Love and Monsters aka Monster Problems (2020): If you’re patient enough to get through the film’s atrocious first twenty minutes that combine lots of exposition, crappy jokes and an intensely annoying main character, you, as was I, might be surprised by how entertaining Michael Matthews’s science fiction comedy adventure with medium sized monsters then becomes. It’s still a movie with not a single original bone its body, mind you, insists on a very traditional way for a guy to turn into a hero™, and ends trying to sell us people inspired by a speech of our protagonist going out for what amounts to mass suicide as a hopeful ending, but at least, it puts its borrowed bits and pieces into a pleasant series of adventures. More often than not, it’s really quite charming in its undemanding way, and if you survive the first act, you’ll probably be entertained on rainy Sunday morning.
Maigret voit rouge aka Maigret Sees Red (1963): This is the second time Jean Gabin steps into the shoes of Simenon’s police inspector hero of oh so very many novels and adaptations. Directed by Gilles Grangier, this outing finds Maigret hunting a trio of actual American gangsters using their particularly violent methods (US crime is to this film as Russian crime to today’s US crime cinema) on his home turf. It’s clearly a matter of national honour, with a low-level nationalist vibe running through affairs that would be much more annoying if Grangier’s nice eye for interesting side characters, Gabin’s always lovely (and often pretty funny if he wants it to be) low-key acting style, and the film’s absurd ideas about the way US gangsters of its time worked, weren’t so damn distracting and charming. It’s certainly as pulpy in mood as Maigret gets.

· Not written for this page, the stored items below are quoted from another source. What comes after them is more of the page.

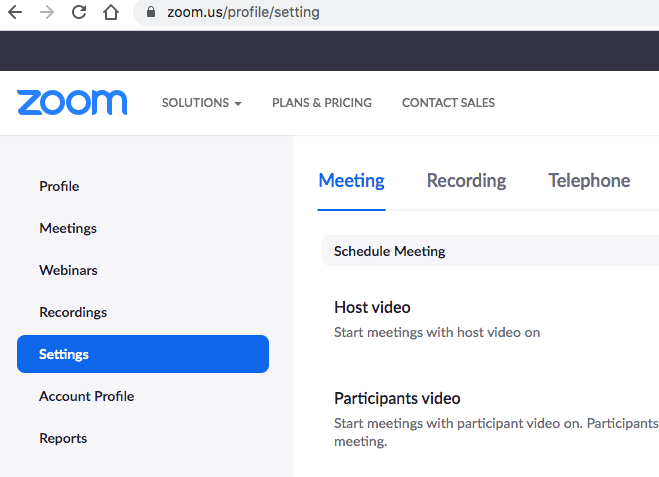Image resolution: width=659 pixels, height=477 pixels.
Task: Click the browser back arrow
Action: 15,13
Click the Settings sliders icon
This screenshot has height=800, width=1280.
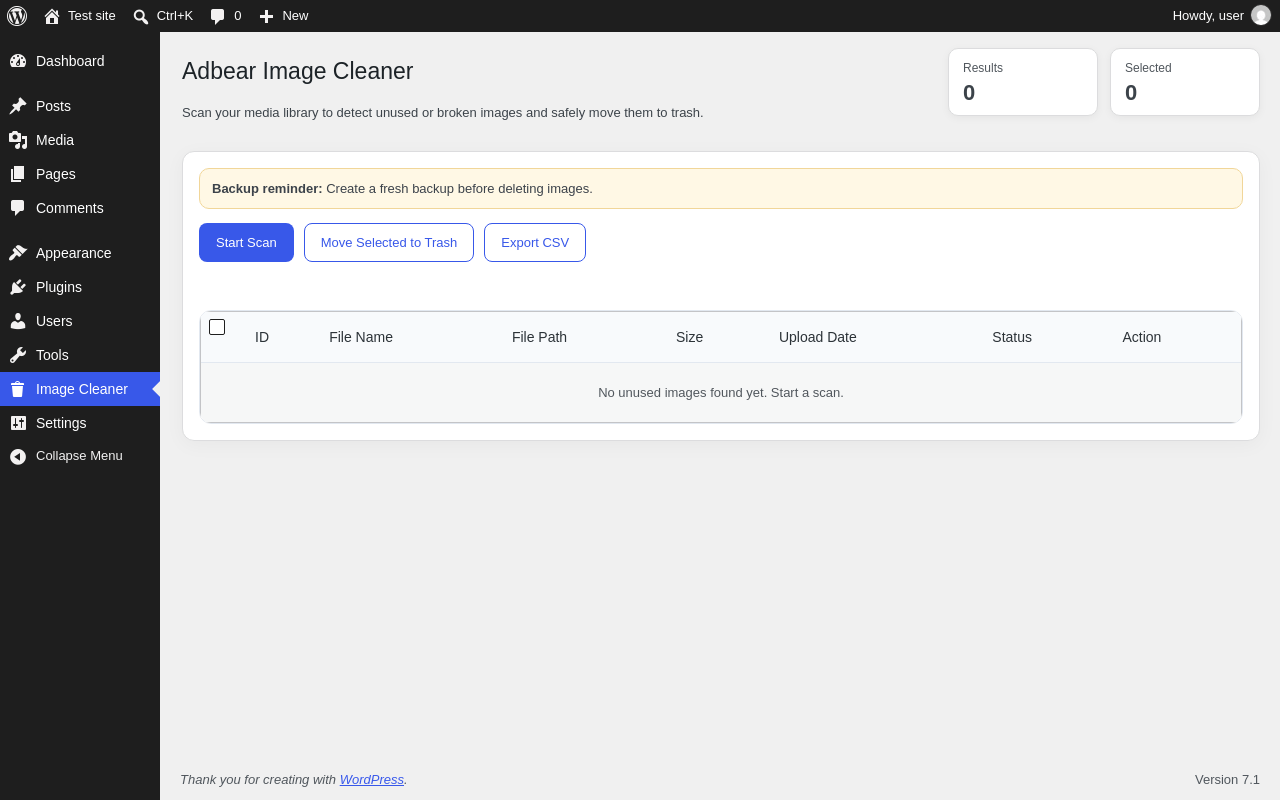[18, 423]
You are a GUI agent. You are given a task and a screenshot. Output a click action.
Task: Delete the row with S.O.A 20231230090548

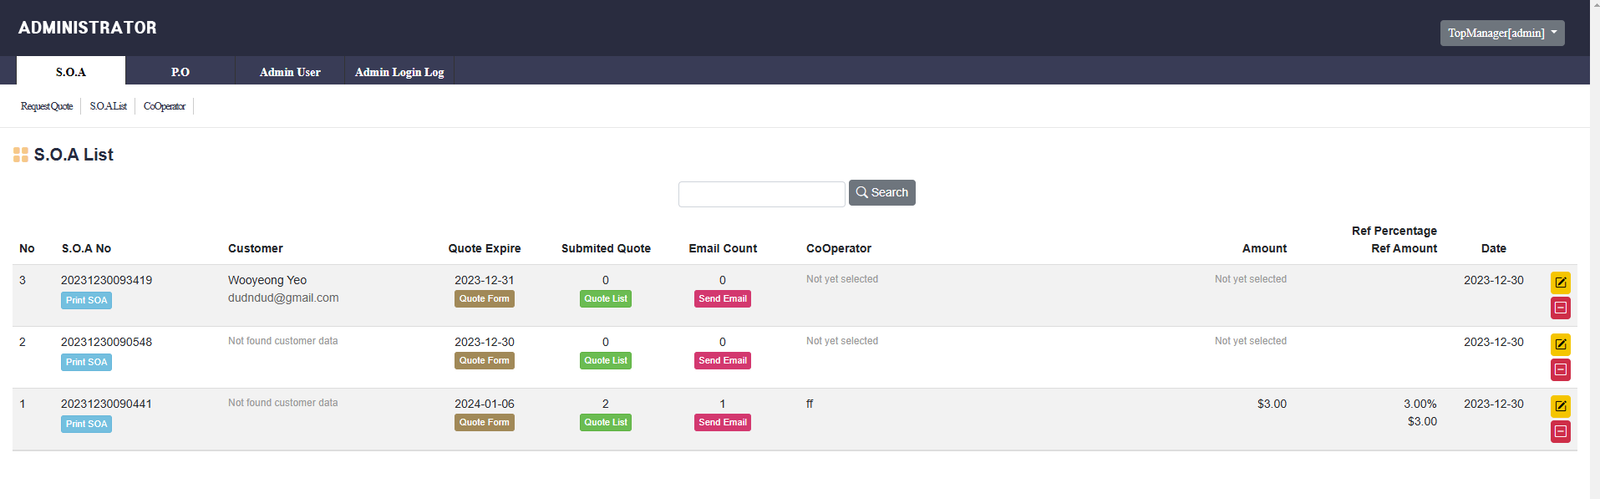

El esqueleto de la señora Morales aka Skeleton of Mrs. Morales (1960): This macabre thriller/comedy by Rogelio A. González is generally seen as a gem of Mexican cinema, its heavy-handed satire of Mexican bourgeois mores clearly the thing to delight the people compiling “The Most Important Mexican Films of All Time” lists and such. The film’s gender politics have aged rather badly, though, as has its critique on the bourgeoisie. Chabrol, this ain't.
If you’re like me coming at it from a more genre savvy perspective, the satire, the black comedy and the thriller elements here don’t always fit together all that well or effectively, and while González repeatedly shoots very beautiful scenes, there’s little here to see rather more disreputable kinds of Mexican cinema haven’t done quite a bit better. On a curious note, this is also one of the few adaptations of a work by Arthur Machen, though not adapting anything of the part of Machen’s body of work I’d actually like to see adapted.